The absence of the co-ordination of the DOC's technological and cultural halves--despite its ten-year-old mandate--itself reflects the general failure of the federal government to conceptualize Canadian culture and communications in a way that anticipates socio-economic behavior in an information economy. What has instead developed is an ad hoc approach to policy problems and a related dependency on the market-place for "rational" solutions. Of course it would be a mistake to say that the present federal government has ignored the importance of the DOC. Without a doubt, the past six years have seen some extremely significant changes take place in federal communications and culture policy. The new Broadcasting Act, Copyright Act and the Telecommunications Act all reflect a significant policy shift towards a market-driven strategy. In his address to the Standing Committee on Culture and Communications, in May 1989, Minister of Communications Marcel Masse stated that he has "two main priorities." The first "is to establish a fair and equitable regulatory and policy framework..." while the second "is the convergence of Canada's cultural industries and telecommunications infrastructure" (Masse, 1989, p. 23). It should be noted that these priorities aim, primarily, (1) to accommodate the current productivity and cost demands of most large-scale information users and service suppliers, and (2) to stimulate cultural products as influential businesses (both as profit-making entities and as producers of positive economic spillovers for other sectors) rather than as key components in a broader long-term vision of culture, communications and the Canadian economy.

What Does the Free Trade Agreement Say?

With these factors in mind, as well as the DOC's traditionally cautious approach to U.S. trade relations, we now turn to the text of the FTA itself. Chapter One of Article 102 outlines the Agreement's five "objectives":

  • a) eliminate barriers to trade in goods and services between the territories of the Parties;
  • b) facilitate conditions of fair competition within the free-trade area;
  • c) liberalize significantly conditions for investment within this free-trade area;
  • d) establish effective procedures for the joint administration of this Agreement and the resolution of disputes; and
  • e) lay the foundation for further bilateral and multilateral co-operation to expand and enhance the benefits of this Agreement.

While these five FTA "objectives" emphasize the liberalization of trade, they also imply a particular conception of government power.
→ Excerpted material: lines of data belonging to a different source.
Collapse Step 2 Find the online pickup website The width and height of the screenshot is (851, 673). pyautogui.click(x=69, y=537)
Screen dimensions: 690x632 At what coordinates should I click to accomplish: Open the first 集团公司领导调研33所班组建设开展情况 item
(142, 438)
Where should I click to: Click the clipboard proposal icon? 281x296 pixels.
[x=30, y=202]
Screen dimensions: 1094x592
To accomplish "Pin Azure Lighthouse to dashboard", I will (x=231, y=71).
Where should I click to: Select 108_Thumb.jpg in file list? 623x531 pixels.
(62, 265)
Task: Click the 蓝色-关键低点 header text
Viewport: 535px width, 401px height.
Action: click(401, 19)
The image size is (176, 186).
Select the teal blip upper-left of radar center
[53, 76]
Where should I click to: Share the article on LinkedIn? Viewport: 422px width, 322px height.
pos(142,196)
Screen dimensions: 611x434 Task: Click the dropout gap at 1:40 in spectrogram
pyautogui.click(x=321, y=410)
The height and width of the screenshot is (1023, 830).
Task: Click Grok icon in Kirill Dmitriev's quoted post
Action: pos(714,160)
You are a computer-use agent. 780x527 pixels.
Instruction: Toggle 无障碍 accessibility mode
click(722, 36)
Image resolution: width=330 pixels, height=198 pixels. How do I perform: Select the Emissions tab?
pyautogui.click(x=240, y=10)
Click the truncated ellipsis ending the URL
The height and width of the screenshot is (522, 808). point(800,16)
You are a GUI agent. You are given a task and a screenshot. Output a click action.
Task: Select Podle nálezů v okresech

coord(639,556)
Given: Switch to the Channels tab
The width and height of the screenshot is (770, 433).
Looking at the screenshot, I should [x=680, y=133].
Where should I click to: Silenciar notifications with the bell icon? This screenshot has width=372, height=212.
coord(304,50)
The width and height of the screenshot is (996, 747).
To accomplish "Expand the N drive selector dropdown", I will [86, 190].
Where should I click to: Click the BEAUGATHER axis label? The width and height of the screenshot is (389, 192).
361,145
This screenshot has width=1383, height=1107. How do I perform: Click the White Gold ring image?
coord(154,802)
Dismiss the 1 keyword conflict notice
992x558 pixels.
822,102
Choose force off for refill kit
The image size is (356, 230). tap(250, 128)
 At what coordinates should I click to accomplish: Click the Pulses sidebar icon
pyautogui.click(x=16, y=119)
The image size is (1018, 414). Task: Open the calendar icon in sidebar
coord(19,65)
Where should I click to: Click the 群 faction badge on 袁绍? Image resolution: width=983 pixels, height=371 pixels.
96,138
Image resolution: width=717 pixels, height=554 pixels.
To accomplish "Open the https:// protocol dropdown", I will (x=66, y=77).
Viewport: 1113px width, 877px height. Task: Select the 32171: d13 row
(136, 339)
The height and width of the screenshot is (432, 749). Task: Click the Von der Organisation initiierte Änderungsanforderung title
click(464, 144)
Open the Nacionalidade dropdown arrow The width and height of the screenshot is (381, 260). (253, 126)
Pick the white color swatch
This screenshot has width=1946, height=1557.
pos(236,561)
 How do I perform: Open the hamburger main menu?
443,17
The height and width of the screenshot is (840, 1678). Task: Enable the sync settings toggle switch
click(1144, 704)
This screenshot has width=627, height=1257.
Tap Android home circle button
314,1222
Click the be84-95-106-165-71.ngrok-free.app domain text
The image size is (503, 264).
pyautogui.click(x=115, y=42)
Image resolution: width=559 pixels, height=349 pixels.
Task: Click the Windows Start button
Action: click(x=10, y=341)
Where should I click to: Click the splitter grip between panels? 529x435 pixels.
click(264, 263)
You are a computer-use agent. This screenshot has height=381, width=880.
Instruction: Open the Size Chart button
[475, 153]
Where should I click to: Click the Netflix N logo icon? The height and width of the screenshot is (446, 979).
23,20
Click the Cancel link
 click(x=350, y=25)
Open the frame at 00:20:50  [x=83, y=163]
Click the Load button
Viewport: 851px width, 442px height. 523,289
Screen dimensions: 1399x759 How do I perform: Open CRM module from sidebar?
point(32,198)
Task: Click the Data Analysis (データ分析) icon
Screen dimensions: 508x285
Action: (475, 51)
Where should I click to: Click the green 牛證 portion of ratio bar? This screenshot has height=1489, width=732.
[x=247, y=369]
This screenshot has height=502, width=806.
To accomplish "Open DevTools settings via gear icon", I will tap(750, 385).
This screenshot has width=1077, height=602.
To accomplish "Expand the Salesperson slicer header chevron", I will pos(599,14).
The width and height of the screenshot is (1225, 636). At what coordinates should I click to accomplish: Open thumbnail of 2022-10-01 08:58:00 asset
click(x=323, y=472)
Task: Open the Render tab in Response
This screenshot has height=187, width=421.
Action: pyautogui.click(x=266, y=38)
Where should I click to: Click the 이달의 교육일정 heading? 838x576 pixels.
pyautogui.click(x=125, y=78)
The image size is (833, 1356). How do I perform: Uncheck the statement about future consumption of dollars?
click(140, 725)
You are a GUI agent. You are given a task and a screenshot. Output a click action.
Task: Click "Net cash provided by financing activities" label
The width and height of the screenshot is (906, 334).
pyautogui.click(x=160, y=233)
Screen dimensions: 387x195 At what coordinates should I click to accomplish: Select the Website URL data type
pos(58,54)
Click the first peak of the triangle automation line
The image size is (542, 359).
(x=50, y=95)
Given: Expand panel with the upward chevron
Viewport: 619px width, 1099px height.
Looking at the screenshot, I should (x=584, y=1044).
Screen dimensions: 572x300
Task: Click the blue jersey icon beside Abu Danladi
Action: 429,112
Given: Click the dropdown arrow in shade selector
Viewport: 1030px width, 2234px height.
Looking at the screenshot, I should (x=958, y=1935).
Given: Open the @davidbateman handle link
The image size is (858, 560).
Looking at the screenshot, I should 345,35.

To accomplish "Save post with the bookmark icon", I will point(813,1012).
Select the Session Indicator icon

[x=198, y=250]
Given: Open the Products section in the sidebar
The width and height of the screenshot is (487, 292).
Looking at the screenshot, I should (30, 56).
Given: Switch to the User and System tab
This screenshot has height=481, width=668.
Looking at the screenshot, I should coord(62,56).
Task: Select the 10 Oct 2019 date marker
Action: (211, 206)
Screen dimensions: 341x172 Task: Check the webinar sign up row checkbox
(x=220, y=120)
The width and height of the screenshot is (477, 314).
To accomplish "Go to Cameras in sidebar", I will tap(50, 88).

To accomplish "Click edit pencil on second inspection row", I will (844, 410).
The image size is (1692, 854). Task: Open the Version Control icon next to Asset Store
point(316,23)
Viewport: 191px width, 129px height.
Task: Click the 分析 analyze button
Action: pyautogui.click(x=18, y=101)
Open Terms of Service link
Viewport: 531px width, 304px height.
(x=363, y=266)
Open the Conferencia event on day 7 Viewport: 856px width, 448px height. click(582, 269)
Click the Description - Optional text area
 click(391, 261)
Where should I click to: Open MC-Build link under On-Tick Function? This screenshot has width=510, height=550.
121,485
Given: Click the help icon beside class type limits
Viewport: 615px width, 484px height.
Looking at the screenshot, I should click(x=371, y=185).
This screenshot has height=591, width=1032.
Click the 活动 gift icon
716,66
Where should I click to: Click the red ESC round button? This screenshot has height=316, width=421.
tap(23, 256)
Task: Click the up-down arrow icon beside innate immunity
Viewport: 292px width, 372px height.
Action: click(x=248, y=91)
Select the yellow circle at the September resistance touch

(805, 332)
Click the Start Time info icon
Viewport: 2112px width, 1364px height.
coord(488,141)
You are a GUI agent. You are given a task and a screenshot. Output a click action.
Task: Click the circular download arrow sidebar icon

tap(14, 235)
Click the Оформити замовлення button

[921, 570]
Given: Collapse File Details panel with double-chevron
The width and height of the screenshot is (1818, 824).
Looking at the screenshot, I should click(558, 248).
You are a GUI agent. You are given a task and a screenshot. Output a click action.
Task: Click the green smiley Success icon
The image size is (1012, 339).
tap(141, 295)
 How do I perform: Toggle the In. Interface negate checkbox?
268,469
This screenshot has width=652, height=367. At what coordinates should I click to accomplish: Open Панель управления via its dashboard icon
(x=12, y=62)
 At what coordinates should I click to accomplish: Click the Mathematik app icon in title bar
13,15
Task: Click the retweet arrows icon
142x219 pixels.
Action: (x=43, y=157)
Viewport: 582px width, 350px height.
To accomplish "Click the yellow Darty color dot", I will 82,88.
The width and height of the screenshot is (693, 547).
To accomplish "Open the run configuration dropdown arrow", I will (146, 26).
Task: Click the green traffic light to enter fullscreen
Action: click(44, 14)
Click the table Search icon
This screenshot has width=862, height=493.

It is this implicit objective that compels economist Fred Lazar to write that "The fundamental controversy surrounding the Canada-U.S. Free Trade Agreement...involves the role of government in economic development, not the issue of more liberalized trade" (Lazar, in Gold, et al., 1988, p. 434. Emphasis added). This is perhaps most apparent in Article 105 which states that "Each Party shall, to the extent provided in this Agreement, accord national treatment with respect to investment and trade in goods and services." The implications of the FTA's national treatment provisions are extensive. In general, the Canadian government no longer has the power to mount new policies which directly or indirectly affect U.S. commercial interests in an adverse way.

Article 2010 on "Monopolies" begins with the assurance that "nothing in this Agreement shall prevent a Party from maintaining or designating a monopoly." Paragraph two, however, requires advanced notification of the designation of a monopoly and to "engage in consultations prior to the designation." What this means is that while "legally" the Government of Canada maintains the right to establish public (or private) monopolies, the consequences of such an attempt would likely deter implementation. If the monopoly is interpreted as an "anticompetitive" practice (i.e., a Crown corporation's interference with the activities of a U.S. corporation), the monopoly would not be permitted. Moreover, in requiring notification and consultation prior to the establishment of a monopoly, there is little to prevent some form of economic retaliation from taking place before it is introduced in Parliament.

Article 1603 prevents either Party from imposing production or performance requirements on the other's firm(s). This effectively prevents the federal or provincial governments from establishing an economic strategy that requires any form of prejudicial production targeting. Government intervention, support and assistance to "strategic" companies will now be limited to areas in which U.S. corporate ownership rights are not disrupted. While governments can still negotiate performance requirements with investors, the national treatment requirement forces most of these requirements to be imposed equally on both U.S. and Canadian firms.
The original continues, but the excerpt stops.